Speciale Festa del Papà

Dal 17 al 19 marzo 2018

A grande richiesta, per chi non è potuto venire lo scorso anno e per chi ha voluto rifarli: i bignè di San Giuseppe!!!

Questo Laboratorio era dedicato all’importanza del rapporto tra padre e figli e alla gioia che i bambini provano quando hanno il proprio papà tutto per sé e possono lavorare al suo fianco!
I bignè di San Giuseppe non hanno mai avuto un sapore così buono come quelli che avete fatto assieme…
Ingredienti? La complicità, l’allegria, l’amore, la condivisione di un momento unico.

Se siete curiosi, ecco un po’ di storia.
Il personaggio di S. Giuseppe è sempre stato molto venerato dal popolo romano.
Di questo sono testimonianza le tante chiese costruite a Roma in suo onore.
Per questi motivi il 19 Marzo è sempre stata una data particolare a Roma e la festa di San Giuseppe è sempre stata accompagnata da grandi festeggiamenti: nella Chiesa di San Giuseppe dei Falegnami, al Foro, la confraternita dei Falegnami organizzava solenni festeggiamenti e banchetti a base di frittelle e bignè, da cui il detto romano “San Giuseppe frittellaro”.

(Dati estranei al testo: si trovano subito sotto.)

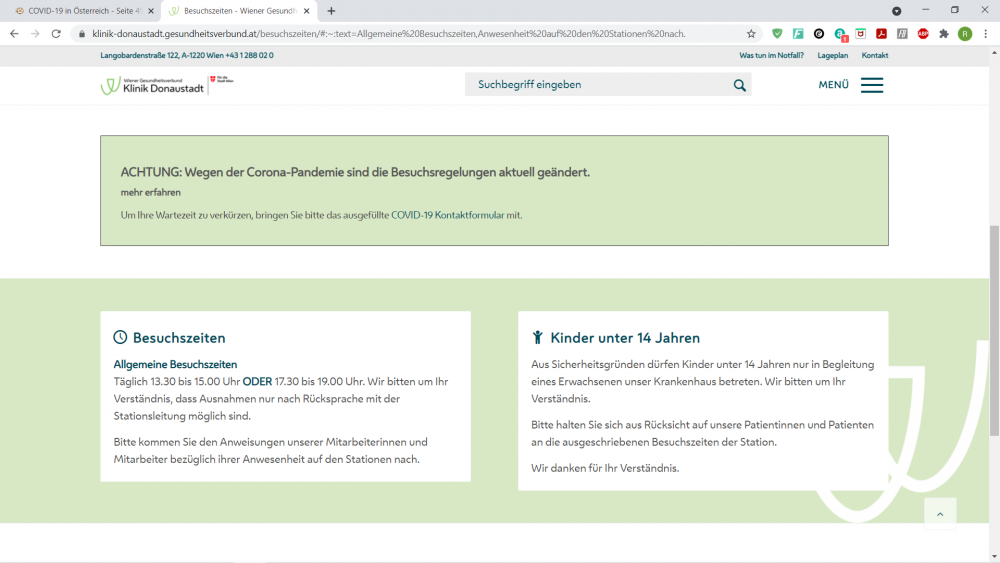1000x563 pixels.
Task: Click the mehr erfahren link
Action: [x=151, y=192]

La tradizione nell’800 è talmente radicata tra il popolo che viene ricordata da poeti e scrittori come il Belli e Zanazzo, fino alla più recente preghiera a “San Giuseppe frittellaro” di Checco Durante del 1950.
Di quella che agli inizi del secolo Giggi Zanazzo definiva “ffesta granne”, durante la quale i “cristiani bbattezzati” mangiavano frittelle e bignè a tutto spiano, è rimasto negli anni recenti solo un pallido ricordo nel quartiere Trionfale.
Momento clou della festa era l’invasione nelle strade dei friggitori, con i loro “apparati, le frasche, le bbandiere, li lanternoni, e un sacco de sonetti stampati intorno ar banco, indove lodeno le fritelle de loro, insinenta a li sette cèli”.
Il testo dei cartelli osannava i miracolosi poteri dei dolci venduti: “E chi vuol bene mantenersi sano / di frittelle mantenga il ventre pieno”, in grado di far tornare la vista ai ciechi, la parola ai muti e persino di far camminare gli storpi… nemmeno una parola però rispetto agli effetti di queste “abbuffate” sul fegato!

Noi, proprio per evitare questi effetti, e come da nostra filosofia, li abbiamo cotti in forno!